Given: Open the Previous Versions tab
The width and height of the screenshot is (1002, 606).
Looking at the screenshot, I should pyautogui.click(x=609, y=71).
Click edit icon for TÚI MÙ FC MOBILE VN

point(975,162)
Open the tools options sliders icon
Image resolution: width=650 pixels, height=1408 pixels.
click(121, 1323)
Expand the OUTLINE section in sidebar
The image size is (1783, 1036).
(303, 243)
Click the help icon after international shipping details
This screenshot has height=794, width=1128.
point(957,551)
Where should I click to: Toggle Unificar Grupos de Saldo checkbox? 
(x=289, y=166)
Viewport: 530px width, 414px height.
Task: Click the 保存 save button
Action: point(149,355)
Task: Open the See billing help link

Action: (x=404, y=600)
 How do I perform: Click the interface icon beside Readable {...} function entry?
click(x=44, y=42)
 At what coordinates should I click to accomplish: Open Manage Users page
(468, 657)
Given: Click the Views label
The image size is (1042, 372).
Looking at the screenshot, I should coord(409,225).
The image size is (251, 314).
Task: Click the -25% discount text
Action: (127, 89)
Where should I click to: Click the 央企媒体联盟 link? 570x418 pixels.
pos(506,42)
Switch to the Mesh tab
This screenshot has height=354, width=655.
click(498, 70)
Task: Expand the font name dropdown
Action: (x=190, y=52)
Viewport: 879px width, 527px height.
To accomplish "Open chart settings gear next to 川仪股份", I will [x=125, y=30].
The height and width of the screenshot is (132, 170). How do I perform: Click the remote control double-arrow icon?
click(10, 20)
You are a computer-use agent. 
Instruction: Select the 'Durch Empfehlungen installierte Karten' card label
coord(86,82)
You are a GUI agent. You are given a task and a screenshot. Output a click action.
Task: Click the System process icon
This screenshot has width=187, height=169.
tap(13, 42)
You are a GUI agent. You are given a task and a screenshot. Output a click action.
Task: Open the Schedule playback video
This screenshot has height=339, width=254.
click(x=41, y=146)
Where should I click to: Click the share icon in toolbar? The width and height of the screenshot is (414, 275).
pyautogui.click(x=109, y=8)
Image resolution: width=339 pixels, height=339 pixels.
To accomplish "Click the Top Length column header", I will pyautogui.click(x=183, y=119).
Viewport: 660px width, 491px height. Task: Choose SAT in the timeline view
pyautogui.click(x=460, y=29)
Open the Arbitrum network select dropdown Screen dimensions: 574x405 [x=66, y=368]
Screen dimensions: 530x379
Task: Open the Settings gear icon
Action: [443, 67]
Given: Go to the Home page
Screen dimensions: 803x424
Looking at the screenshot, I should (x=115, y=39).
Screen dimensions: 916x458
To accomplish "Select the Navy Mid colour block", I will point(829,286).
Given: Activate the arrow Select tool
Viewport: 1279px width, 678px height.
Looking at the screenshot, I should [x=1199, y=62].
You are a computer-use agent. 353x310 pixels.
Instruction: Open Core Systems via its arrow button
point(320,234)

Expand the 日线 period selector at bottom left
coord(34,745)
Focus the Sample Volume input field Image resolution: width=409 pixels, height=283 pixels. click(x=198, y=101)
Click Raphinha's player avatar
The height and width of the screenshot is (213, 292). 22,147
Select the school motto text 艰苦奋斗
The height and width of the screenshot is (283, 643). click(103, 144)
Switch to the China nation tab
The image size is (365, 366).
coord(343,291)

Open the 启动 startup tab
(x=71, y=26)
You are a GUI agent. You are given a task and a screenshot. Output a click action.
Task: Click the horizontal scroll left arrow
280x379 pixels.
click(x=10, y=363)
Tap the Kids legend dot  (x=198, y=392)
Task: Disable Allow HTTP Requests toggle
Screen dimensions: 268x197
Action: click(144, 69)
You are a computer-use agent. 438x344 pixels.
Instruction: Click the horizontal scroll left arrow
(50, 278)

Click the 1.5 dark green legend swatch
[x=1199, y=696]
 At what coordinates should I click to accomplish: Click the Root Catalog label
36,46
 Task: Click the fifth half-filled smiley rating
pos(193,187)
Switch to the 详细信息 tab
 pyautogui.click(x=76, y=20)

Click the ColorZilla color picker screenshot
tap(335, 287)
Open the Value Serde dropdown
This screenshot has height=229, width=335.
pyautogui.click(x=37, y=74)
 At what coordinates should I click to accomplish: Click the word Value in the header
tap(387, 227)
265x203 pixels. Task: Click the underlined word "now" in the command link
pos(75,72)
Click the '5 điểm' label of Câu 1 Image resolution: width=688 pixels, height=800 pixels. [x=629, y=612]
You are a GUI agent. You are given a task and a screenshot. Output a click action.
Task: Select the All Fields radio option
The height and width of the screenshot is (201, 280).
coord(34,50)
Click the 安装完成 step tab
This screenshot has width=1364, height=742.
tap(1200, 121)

**What to do:** All entries are to be reproduced verbatim, with none omitted.

**Your solution:**
Given: Open the Previous Versions tab
The width and height of the screenshot is (1002, 606).
Looking at the screenshot, I should pyautogui.click(x=609, y=71).
Click edit icon for TÚI MÙ FC MOBILE VN

point(975,162)
Open the tools options sliders icon
Image resolution: width=650 pixels, height=1408 pixels.
click(121, 1323)
Expand the OUTLINE section in sidebar
The image size is (1783, 1036).
(303, 243)
Click the help icon after international shipping details
This screenshot has height=794, width=1128.
point(957,551)
Where should I click to: Toggle Unificar Grupos de Saldo checkbox? 
(x=289, y=166)
Viewport: 530px width, 414px height.
Task: Click the 保存 save button
Action: point(149,355)
Task: Open the See billing help link

Action: (x=404, y=600)
 How do I perform: Click the interface icon beside Readable {...} function entry?
click(x=44, y=42)
 At what coordinates should I click to accomplish: Open Manage Users page
(468, 657)
Given: Click the Views label
The image size is (1042, 372).
Looking at the screenshot, I should coord(409,225).
The image size is (251, 314).
Task: Click the -25% discount text
Action: (127, 89)
Where should I click to: Click the 央企媒体联盟 link? 570x418 pixels.
pos(506,42)
Switch to the Mesh tab
This screenshot has height=354, width=655.
click(498, 70)
Task: Expand the font name dropdown
Action: (x=190, y=52)
Viewport: 879px width, 527px height.
To accomplish "Open chart settings gear next to 川仪股份", I will [x=125, y=30].
The height and width of the screenshot is (132, 170). How do I perform: Click the remote control double-arrow icon?
click(10, 20)
You are a computer-use agent. 
Instruction: Select the 'Durch Empfehlungen installierte Karten' card label
coord(86,82)
You are a GUI agent. You are given a task and a screenshot. Output a click action.
Task: Click the System process icon
This screenshot has width=187, height=169.
tap(13, 42)
You are a GUI agent. You are given a task and a screenshot. Output a click action.
Task: Open the Schedule playback video
This screenshot has height=339, width=254.
click(x=41, y=146)
Where should I click to: Click the share icon in toolbar? The width and height of the screenshot is (414, 275).
pyautogui.click(x=109, y=8)
Image resolution: width=339 pixels, height=339 pixels.
To accomplish "Click the Top Length column header", I will pyautogui.click(x=183, y=119).
Viewport: 660px width, 491px height. Task: Choose SAT in the timeline view
pyautogui.click(x=460, y=29)
Open the Arbitrum network select dropdown Screen dimensions: 574x405 [x=66, y=368]
Screen dimensions: 530x379
Task: Open the Settings gear icon
Action: [443, 67]
Given: Go to the Home page
Screen dimensions: 803x424
Looking at the screenshot, I should (x=115, y=39).
Screen dimensions: 916x458
To accomplish "Select the Navy Mid colour block", I will point(829,286).
Given: Activate the arrow Select tool
Viewport: 1279px width, 678px height.
Looking at the screenshot, I should [x=1199, y=62].
You are a computer-use agent. 353x310 pixels.
Instruction: Open Core Systems via its arrow button
point(320,234)

Expand the 日线 period selector at bottom left
coord(34,745)
Focus the Sample Volume input field Image resolution: width=409 pixels, height=283 pixels. click(x=198, y=101)
Click Raphinha's player avatar
The height and width of the screenshot is (213, 292). 22,147
Select the school motto text 艰苦奋斗
The height and width of the screenshot is (283, 643). click(103, 144)
Switch to the China nation tab
The image size is (365, 366).
coord(343,291)

Open the 启动 startup tab
(x=71, y=26)
You are a GUI agent. You are given a task and a screenshot. Output a click action.
Task: Click the horizontal scroll left arrow
280x379 pixels.
click(x=10, y=363)
Tap the Kids legend dot  (x=198, y=392)
Task: Disable Allow HTTP Requests toggle
Screen dimensions: 268x197
Action: click(144, 69)
You are a computer-use agent. 438x344 pixels.
Instruction: Click the horizontal scroll left arrow
(50, 278)

Click the 1.5 dark green legend swatch
[x=1199, y=696]
 At what coordinates should I click to accomplish: Click the Root Catalog label
36,46
 Task: Click the fifth half-filled smiley rating
pos(193,187)
Switch to the 详细信息 tab
 pyautogui.click(x=76, y=20)

Click the ColorZilla color picker screenshot
tap(335, 287)
Open the Value Serde dropdown
This screenshot has height=229, width=335.
pyautogui.click(x=37, y=74)
 At what coordinates should I click to accomplish: Click the word Value in the header
tap(387, 227)
265x203 pixels. Task: Click the underlined word "now" in the command link
pos(75,72)
Click the '5 điểm' label of Câu 1 Image resolution: width=688 pixels, height=800 pixels. [x=629, y=612]
You are a GUI agent. You are given a task and a screenshot. Output a click action.
Task: Select the All Fields radio option
The height and width of the screenshot is (201, 280).
coord(34,50)
Click the 安装完成 step tab
This screenshot has width=1364, height=742.
tap(1200, 121)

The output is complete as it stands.